Матвей даже остановился, на него тут же налетела женщина в светлом пиджаке, пробормотала что-то по поводу психов, которые сами не знают, куда и зачем. Но он едва замечал окружающий мир. Слышал шум двигателей, завывание ветра, сигналы клаксонов, шелест шин по асфальту, надоедливый, пиликающий сигнал светофора — все это проходило по краю его сознания, которым завладела одна единственная мысль. Ужасная и притягательная одновременно.

Настя разыграла целое представление, но отнюдь не для полицейских, она разыграла этот спектакль для него, для Матвея. Совсем, как в школе, когда Лариска скручивала из бумаги шарики и швыряла в него на уроке. Мать тогда сказала, что девочка просто пытается привлечь его внимание. Почему именно таким обидным способом? Потому что по-другому не умеет… И Настя тоже не умеет.

— Детство какое-то, — пробормотал он, и мужчина в светлой футболке отшатнулся в сторону, желая быть подальше от психа, который стоит посреди тротуара и разговаривает неизвестно с кем. — А она и есть ребенок, — ответил сам себе Матвей. — Сколько ей было? Семнадцать? Восемнадцать? — он покачал головой, и тут в поле зрения попала вывеска. Он остановился как раз напротив исторического факультета, что ж пора начинать свой опрос «свидетелей», раз уж официальное дело против него развалилось.

Матвей скривился, он говорил это следователю с самого начала, но ему не верили. Не верили, пока не очнулся Сашка, и пока отец не дал показания… Оправдали задним числом, можно сказать. Вот только кто теперь вернет ему репутацию? Кто остановит слухи? Стоит только войти в офис издательства или отправиться на обед в ресторан «Ламике», как за спиной он снова услышит шепот: «это тот самый», «тот, что угробил своего зама и слил тендер». Хм… Тогда почему его это больше не волнует? Не волнует ни тендер, ни статусный ресторан. Нет, не так. Волнует, но постольку- поскольку и не более. Матвей вдруг понял, что мир не провалился в тартарары с его провалом, наоборот, он оказался намного глубже и интереснее, чем до этого. Он понравился привидению! Господи Иисусе и все его угодники!

Нет, сейчас он будет разбираться не с чувствами, а с историей.

С этой мыслью Матвей потянул на себя тяжелую дверь и вошел в прохладный холл. Шаги по гладкому мрамору звучали чересчур гулко, он задрал голову и едва не присвистнул, сводчатый потолок был расписан, словно какая-нибудь церковная часовня. Он учился не здесь, отец отправил его в столицу, поэтому вся эта красота прошла мимо…

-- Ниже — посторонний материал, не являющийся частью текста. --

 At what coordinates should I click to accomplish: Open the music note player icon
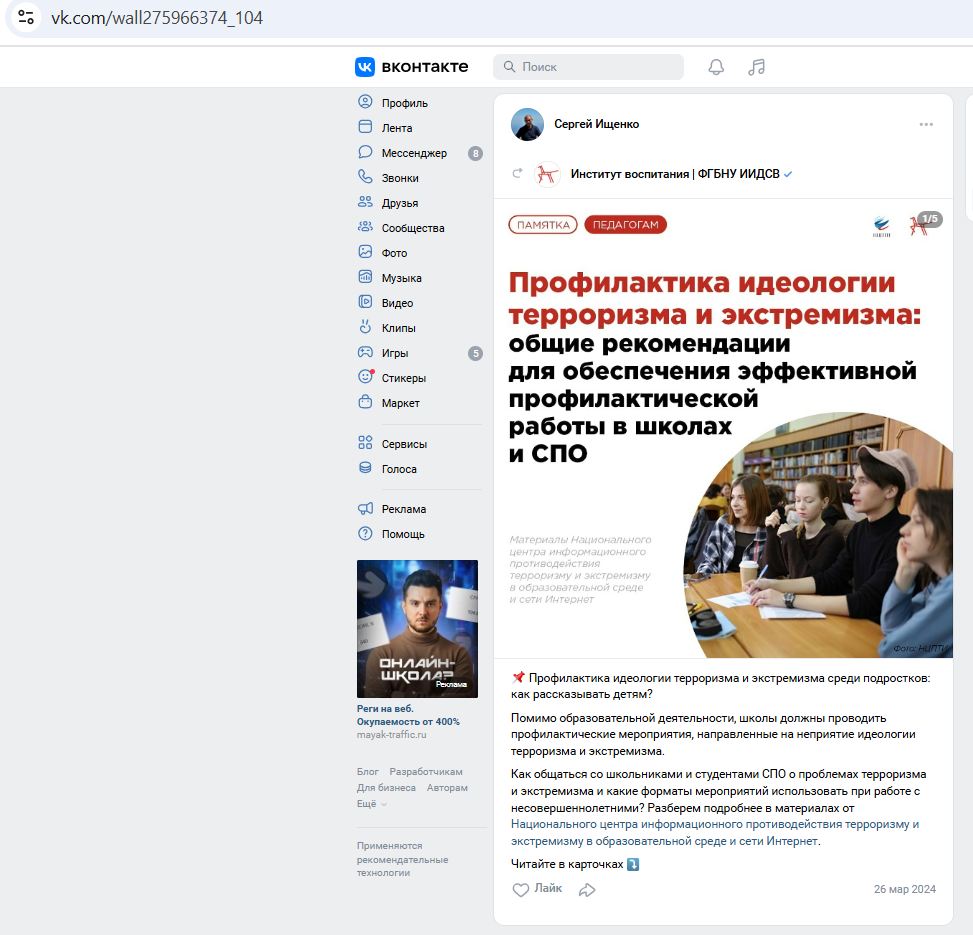756,66
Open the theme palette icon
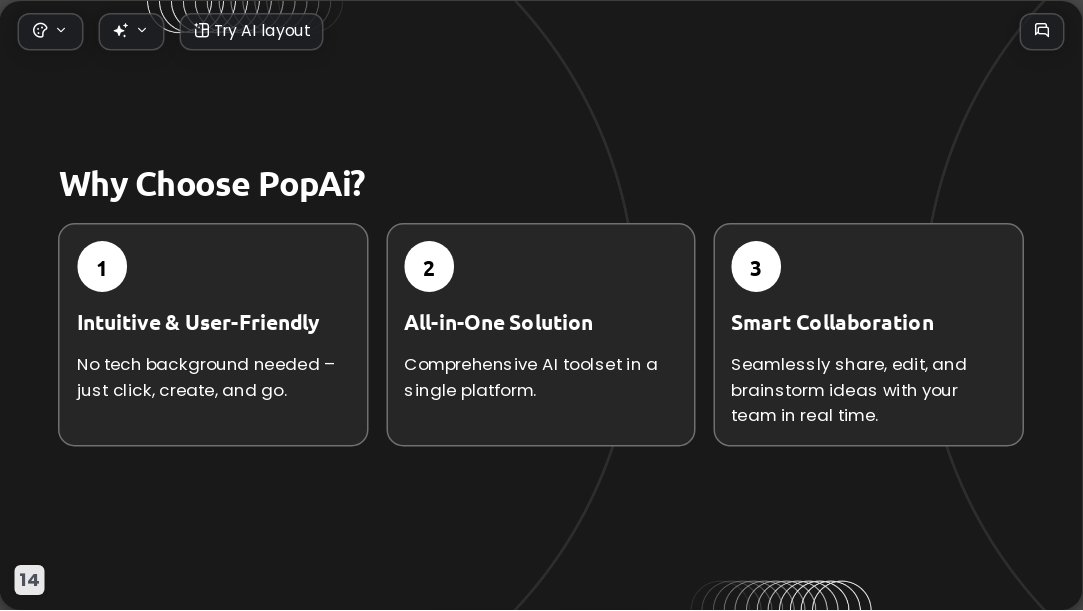This screenshot has height=611, width=1083. pos(40,30)
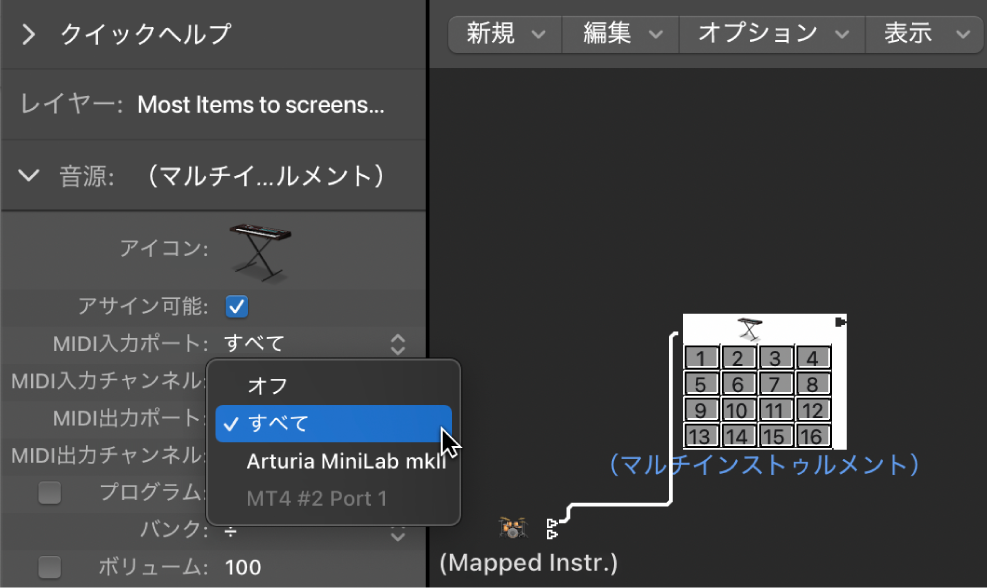Image resolution: width=987 pixels, height=588 pixels.
Task: Open the MIDI入力ポート dropdown chevron
Action: (397, 343)
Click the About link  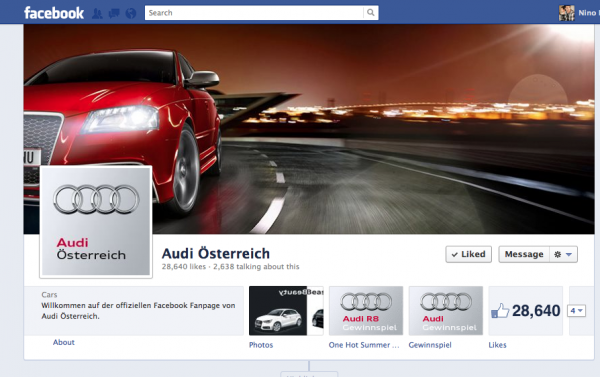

— Чем могу помочь? — услышал он голос и обернулся, к нему подошла женщина. Высокая, худая в строгой застегнутой под горло блузке и черной узкой юбке. Стильная, но доброжелательная. Во всяком случае, пока.

— Много чем, — Матвей растянул губы в улыбке.

Через час улыбка поблекла, а через два исчезла без следа. Он пытался рассказать о доме у озера. Он пытался объяснить, что именно его интересует, но никто не понимал. Его отправляли от кабинета к кабинету, на него смотрели, как на надоедливого студента, который упрашивает профессоров не ставить ему «неуд». И он действительно упрашивал, так они были не обязаны говорить с ним. Он не имел никаких полномочий, кроме денежных купюр. Но в этих стенах, расписанных под старину, на денежные знаки часто смотрели равнодушно, а еще чаще с недоумением.

Но Матвей не привык сдаваться, если бы сдавался после каждого отказа… Точно бы девственником остался.

Трудность была в том, что он не мог объяснить, что именно его интересует. Нет, не дореволюционная архитектура. Нет, не промышленная добыча гравия и песка в Российской Империи. Нет, не выдающиеся деятели позапрошлого века. Его интересовала… Настя! Да, именно так. Его интересовала девушка умершая более ста лет назад. И все еще живущая в доме у озера. Как только объяснить это седому старику, что смотрел на него сквозь стекла очков?